Look at how thin it is as it comes out my pump.

As for mud, just make sure it has enough glue in it.
If you like using an all purpose more instead of taping mud, throw in some Trim-Tex Mud Max for added strength.


----------



## chris (Apr 13, 2011)

I prefer the lite weight taping blend. The lighter the better when it comes to stringin tape. The l/w seems to not leak as bas either, the heavy , runny all purpose leaks easier. If I cant get lite taping :blink: Ill use l/w AP and add glue just to keep it light. 250's for tape also.. Kraft banjo:thumbsup:


----------



## moore (Dec 2, 2010)

Kiwiman said:


> I don't know if there is a "best mud" for the banjo, it's just a matter of getting the consistency right, I use hotmud on the flats and A/P in the corners and the thinner it is the easier it is.

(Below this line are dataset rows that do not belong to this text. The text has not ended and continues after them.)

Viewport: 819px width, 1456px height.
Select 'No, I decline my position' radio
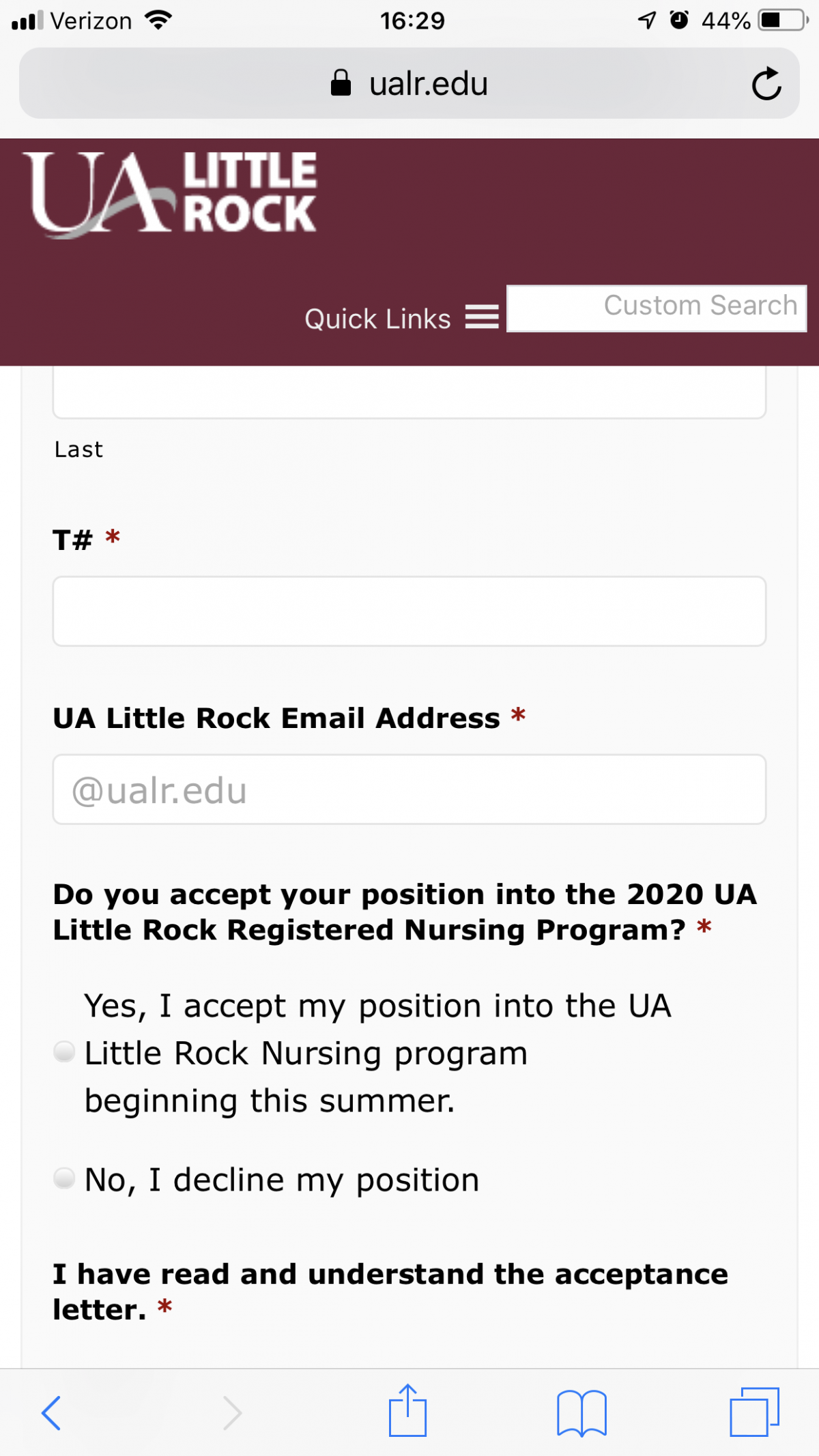(x=64, y=1178)
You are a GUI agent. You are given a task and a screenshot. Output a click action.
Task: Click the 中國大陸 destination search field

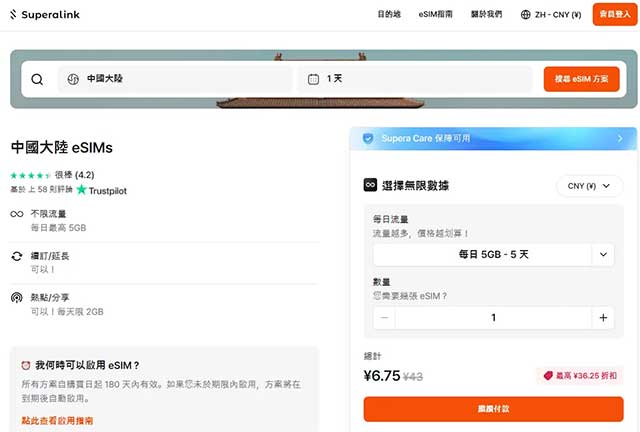coord(175,79)
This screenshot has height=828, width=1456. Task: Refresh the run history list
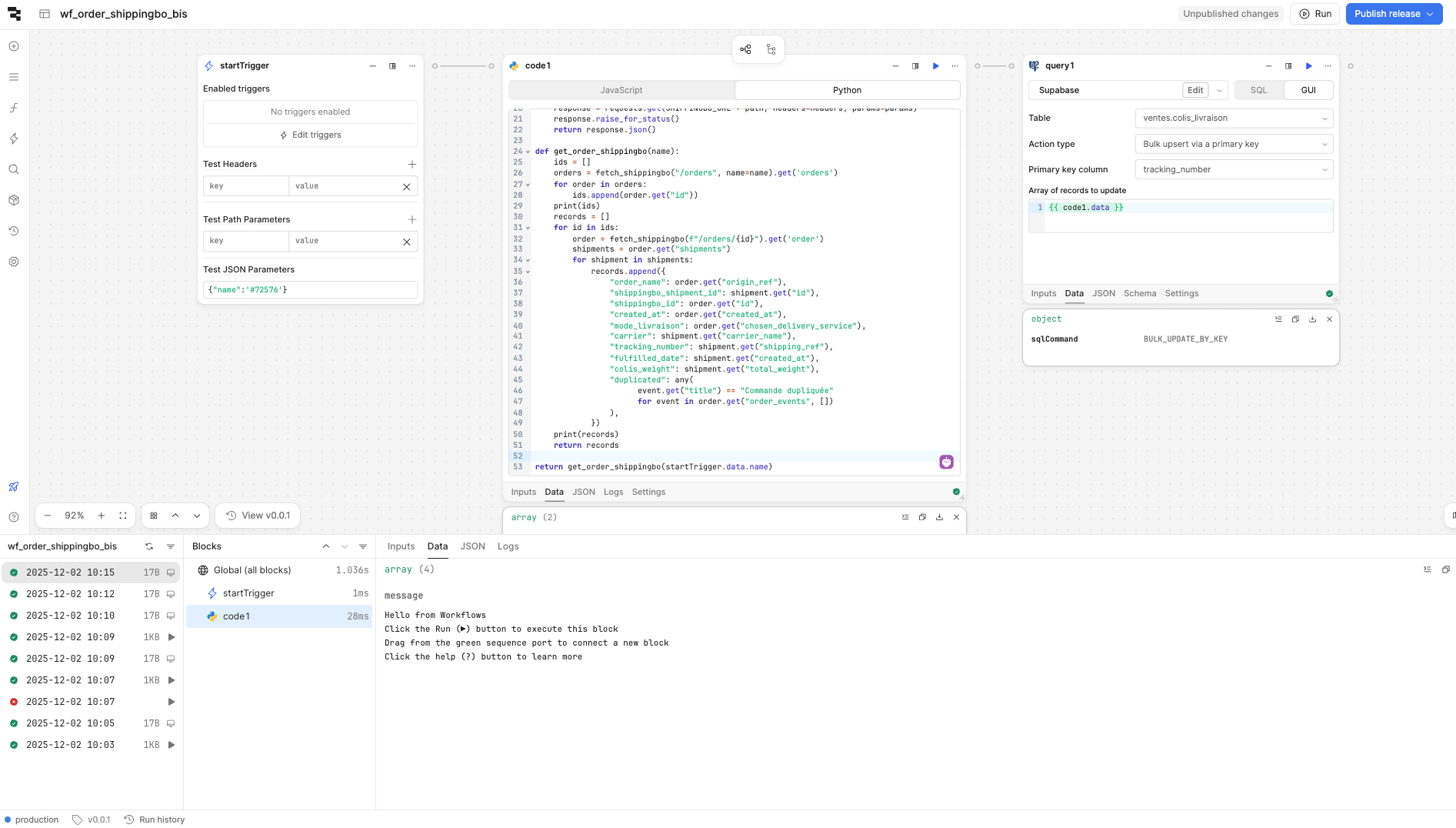[x=149, y=546]
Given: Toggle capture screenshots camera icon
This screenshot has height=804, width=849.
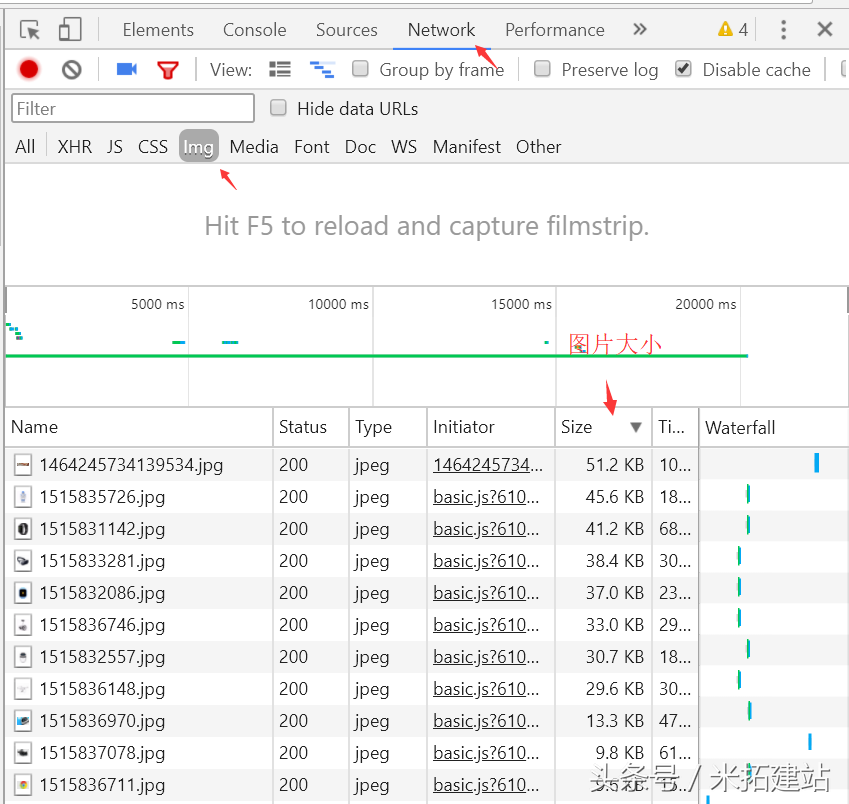Looking at the screenshot, I should (126, 69).
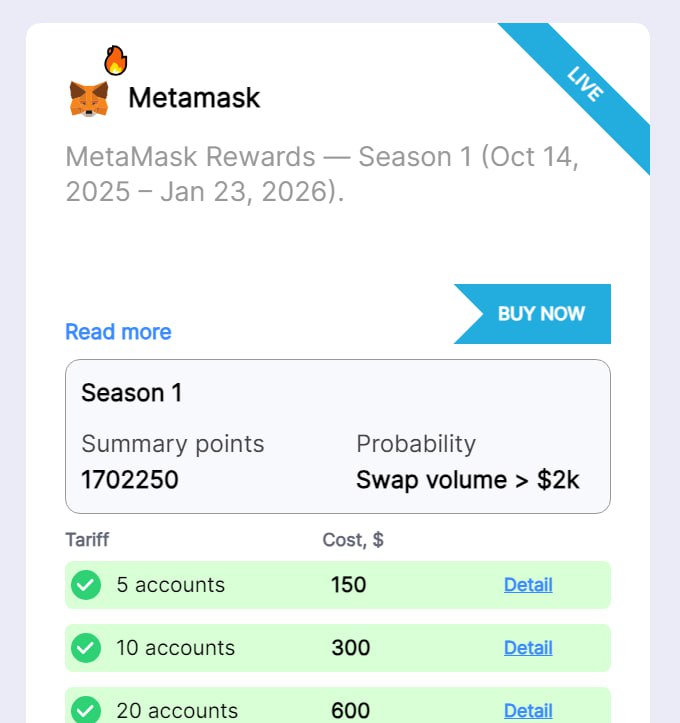This screenshot has width=680, height=723.
Task: Click the fire emoji icon
Action: click(116, 61)
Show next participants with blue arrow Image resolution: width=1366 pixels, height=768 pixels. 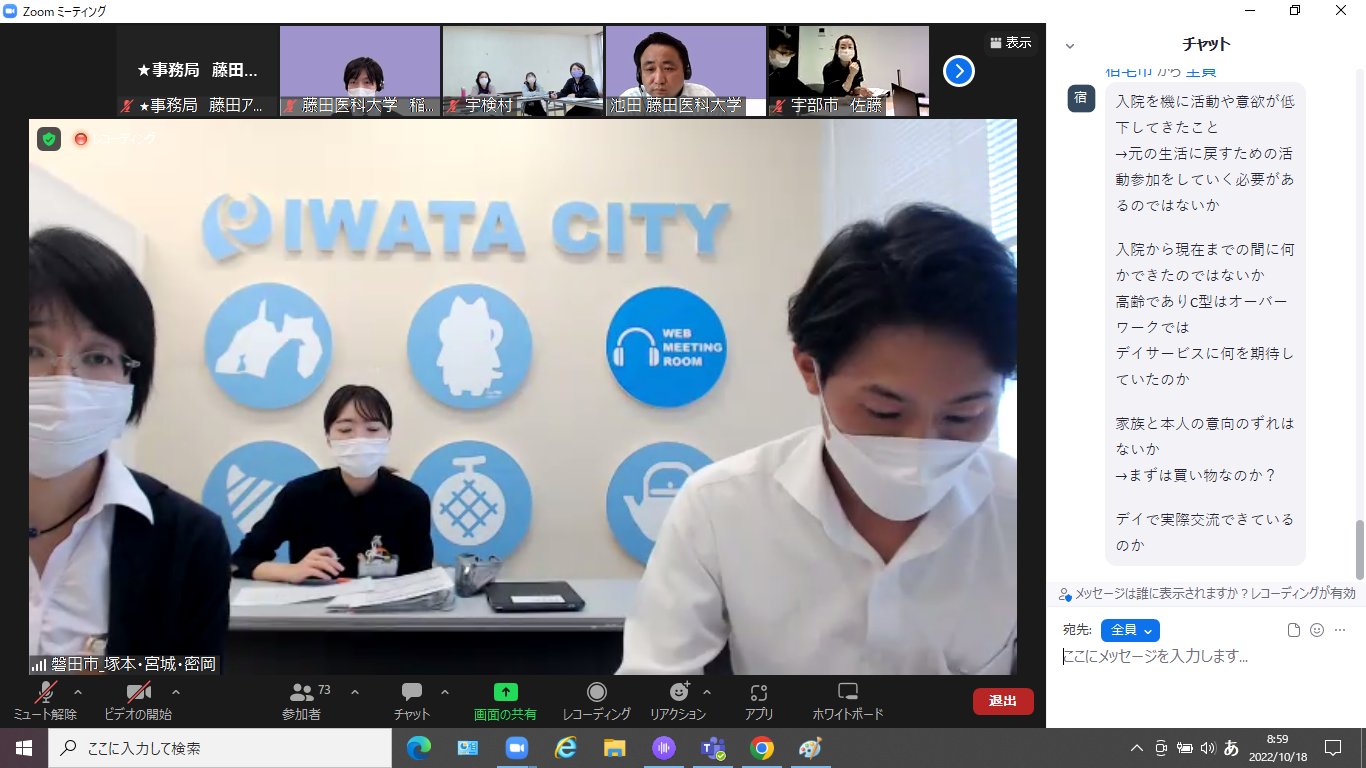(958, 71)
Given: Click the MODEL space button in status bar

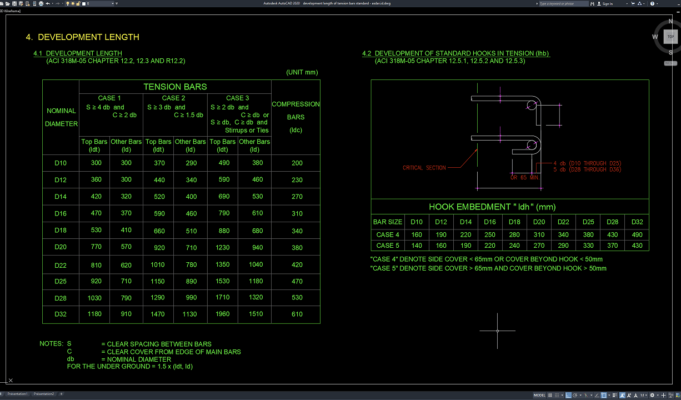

 use hotmud on the flats and A/P in the corners and the thinner it is the easier it is. :yes::thumbup: I guess it's just a matter of time Kiwiman till they catch on....It's sad..


----------



## JustMe (Apr 17, 2009)

PrecisionTaping said:


> http://youtu.be/ZBHZ1DXnL78?t=4m38s
> 
> Look at how thin it is as it comes out my pump.


Looks about right for the majority of banjo taping I do.



chris said:


> I prefer the lite weight taping blend. The lighter the better when it comes to stringin tape. The l/w seems to not leak as bas either, the heavy , runny all purpose leaks easier. If I cant get lite taping :blink: Ill use l/w AP and add glue just to keep it light. 250's for tape also.. Kraft banjo:thumbsup:


That's a point I missed - we use the lightweight taping and AP as well. Works well for us.


----------



## 2buckcanuck (Jul 9, 2010)

Use Sheet rock 45, mix up 4 or 5 buckets at once, then wait 90 minutes before you use it:thumbsup:

NEWB


----------